» PAGE
----------

I made this cranberry sauce. Easy, very quick and flavorful.

These Brussel sprouts were amazing and Scarlet had two helpings. I also loved the article the recipe was included in. It breaks down the whole Thanksgiving meal, and puts everything in order of when to prep, cook, heat each item so everything is ready at the same time.

I decided we needed a salad to go with dinner. My brothers and husband rolled their eyes at me when they saw me pull the bag of kale from the refrigerator but it ended up being just the right amount of brightness and acidity to complement the meal (and they ate it!), not to mention we needed at least one dish that wasn’t made from a pound of butter.

My sister-in-law, who is an amazing baker, whipped these rolls together the morning of. They were light and fluffy and delicious. We all fought over the leftovers the next day because they made the perfect bread for turkey sandwiches.

And for dessert we had pumpkin pie with a gingerbread crust and an apple gallette made with THIS pie dough. We drizzled Copper Pot Caramel sauce on the gallette and topped everything with homemade sweetened whipped cream that I added a touch of nutmeg to. I can’t recommend these two desserts enough.

----------

» DIRECTION
In the text about the Thanksgiving meal, rewrite the passage from "My sister-in-law, who" up to and including "two desserts enough.", substituting "biscuits" for "rolls". You can do without the listing.

Target position records

----------

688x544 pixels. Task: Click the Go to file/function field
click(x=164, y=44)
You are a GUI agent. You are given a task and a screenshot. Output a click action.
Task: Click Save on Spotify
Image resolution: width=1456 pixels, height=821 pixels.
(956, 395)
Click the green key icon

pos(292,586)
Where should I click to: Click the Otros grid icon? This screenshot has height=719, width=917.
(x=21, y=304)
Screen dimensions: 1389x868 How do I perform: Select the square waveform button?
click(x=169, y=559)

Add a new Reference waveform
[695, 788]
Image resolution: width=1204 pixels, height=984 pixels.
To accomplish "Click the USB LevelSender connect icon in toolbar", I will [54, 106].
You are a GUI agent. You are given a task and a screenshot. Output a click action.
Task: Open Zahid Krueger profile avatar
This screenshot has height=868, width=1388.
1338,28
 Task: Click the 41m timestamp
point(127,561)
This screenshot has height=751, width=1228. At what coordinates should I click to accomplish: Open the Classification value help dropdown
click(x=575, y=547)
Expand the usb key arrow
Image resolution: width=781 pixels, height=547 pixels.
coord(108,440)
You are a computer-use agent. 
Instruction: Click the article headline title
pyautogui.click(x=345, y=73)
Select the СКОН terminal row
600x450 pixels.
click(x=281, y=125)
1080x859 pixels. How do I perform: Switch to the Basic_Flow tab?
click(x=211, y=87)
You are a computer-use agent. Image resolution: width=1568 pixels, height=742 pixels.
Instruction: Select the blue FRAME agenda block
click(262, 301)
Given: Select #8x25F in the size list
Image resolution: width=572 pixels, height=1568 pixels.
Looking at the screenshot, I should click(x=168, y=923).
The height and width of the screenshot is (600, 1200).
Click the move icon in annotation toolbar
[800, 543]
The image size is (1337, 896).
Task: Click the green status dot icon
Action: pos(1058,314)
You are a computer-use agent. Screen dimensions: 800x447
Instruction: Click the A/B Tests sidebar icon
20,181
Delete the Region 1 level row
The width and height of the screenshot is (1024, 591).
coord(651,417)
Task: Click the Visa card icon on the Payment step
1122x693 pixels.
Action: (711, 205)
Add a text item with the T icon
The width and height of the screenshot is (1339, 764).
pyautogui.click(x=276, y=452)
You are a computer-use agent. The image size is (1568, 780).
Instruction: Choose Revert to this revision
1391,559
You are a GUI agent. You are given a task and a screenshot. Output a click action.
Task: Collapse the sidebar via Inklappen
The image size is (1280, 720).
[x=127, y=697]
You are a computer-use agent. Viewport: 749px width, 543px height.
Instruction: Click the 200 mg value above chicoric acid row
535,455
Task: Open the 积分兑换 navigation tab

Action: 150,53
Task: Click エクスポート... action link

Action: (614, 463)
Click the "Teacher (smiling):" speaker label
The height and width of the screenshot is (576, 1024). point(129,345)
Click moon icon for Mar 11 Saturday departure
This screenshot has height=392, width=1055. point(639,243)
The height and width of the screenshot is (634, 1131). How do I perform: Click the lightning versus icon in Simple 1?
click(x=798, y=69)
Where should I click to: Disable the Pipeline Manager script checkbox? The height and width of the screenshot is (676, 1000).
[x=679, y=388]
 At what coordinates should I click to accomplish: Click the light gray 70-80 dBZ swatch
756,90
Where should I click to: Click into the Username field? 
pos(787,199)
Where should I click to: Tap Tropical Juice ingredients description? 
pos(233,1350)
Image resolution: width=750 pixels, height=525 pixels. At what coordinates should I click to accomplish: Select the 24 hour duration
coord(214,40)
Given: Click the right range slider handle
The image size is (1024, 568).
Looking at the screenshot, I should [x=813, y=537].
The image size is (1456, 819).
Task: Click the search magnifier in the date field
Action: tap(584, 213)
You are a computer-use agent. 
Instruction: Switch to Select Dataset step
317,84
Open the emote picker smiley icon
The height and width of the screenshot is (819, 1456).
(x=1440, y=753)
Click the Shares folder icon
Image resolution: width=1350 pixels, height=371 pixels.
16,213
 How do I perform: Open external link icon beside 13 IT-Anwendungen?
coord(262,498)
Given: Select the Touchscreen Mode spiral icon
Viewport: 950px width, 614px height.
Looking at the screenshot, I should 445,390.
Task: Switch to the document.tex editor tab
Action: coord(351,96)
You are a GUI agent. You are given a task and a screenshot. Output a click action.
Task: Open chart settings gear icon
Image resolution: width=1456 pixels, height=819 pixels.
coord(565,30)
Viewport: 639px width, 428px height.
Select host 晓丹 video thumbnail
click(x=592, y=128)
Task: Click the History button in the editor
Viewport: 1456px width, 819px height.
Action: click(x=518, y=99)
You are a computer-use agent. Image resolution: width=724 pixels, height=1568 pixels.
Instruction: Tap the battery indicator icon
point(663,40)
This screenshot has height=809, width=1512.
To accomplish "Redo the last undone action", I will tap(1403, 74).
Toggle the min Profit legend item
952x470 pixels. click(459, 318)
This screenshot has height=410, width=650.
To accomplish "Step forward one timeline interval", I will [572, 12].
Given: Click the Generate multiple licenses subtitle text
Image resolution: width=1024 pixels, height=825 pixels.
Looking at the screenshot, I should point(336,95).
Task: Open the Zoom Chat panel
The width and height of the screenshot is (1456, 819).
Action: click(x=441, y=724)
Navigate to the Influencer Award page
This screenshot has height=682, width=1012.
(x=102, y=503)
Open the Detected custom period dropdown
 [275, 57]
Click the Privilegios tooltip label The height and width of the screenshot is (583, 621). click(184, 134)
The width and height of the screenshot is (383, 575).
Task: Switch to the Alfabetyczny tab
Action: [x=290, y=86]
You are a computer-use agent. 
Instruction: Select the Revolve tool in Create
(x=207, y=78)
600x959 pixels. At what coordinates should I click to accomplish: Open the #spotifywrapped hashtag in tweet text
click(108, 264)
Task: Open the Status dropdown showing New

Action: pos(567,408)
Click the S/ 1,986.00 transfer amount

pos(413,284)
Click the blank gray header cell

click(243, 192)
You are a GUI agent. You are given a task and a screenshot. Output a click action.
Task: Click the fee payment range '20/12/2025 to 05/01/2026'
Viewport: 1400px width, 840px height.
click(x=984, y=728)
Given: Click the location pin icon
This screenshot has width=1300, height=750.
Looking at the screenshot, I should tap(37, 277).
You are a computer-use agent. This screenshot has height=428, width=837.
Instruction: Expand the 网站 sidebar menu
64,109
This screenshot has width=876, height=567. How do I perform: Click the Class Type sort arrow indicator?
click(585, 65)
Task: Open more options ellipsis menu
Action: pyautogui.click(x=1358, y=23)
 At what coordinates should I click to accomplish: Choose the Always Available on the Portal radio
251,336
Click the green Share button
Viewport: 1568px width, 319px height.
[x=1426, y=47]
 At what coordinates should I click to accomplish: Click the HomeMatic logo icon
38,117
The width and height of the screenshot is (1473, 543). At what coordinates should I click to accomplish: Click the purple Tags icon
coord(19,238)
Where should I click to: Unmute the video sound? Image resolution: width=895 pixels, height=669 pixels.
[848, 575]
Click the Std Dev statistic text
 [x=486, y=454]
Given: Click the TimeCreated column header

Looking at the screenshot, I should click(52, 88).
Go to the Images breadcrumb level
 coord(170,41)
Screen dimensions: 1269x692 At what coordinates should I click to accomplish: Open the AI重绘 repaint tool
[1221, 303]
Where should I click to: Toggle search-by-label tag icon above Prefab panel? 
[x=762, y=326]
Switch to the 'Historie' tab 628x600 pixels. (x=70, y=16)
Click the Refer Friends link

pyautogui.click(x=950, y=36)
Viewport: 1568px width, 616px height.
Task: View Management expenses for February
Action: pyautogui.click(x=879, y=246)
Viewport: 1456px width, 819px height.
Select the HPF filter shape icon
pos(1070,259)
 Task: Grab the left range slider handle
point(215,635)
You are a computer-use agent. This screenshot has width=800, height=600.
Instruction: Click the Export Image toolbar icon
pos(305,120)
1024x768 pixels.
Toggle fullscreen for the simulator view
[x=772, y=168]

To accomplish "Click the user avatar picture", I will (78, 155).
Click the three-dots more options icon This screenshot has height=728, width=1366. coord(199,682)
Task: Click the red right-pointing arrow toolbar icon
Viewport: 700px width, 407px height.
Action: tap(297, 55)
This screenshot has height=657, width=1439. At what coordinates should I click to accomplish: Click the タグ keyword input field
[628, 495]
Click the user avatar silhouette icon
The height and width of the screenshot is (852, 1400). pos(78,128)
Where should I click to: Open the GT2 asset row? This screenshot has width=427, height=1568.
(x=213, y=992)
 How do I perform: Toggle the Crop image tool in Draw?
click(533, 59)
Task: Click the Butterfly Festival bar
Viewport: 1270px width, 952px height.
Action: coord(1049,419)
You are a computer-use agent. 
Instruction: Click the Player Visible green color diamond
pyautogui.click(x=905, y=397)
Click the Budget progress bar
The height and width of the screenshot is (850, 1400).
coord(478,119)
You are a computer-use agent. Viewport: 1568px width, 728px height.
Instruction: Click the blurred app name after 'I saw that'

----------

» RESULT OF THE TASK
My sister-in-law, who is an amazing baker, whipped these biscuits together the morning of. They were light and fluffy and delicious. We all fought over the leftovers the next day because they made the perfect bread for turkey sandwiches.

And for dessert we had pumpkin pie with a gingerbread crust and an apple gallette made with THIS pie dough. We drizzled Copper Pot Caramel sauce on the gallette and topped everything with homemade sweetened whipped cream that I added a touch of nutmeg to. I can’t recommend these two desserts enough.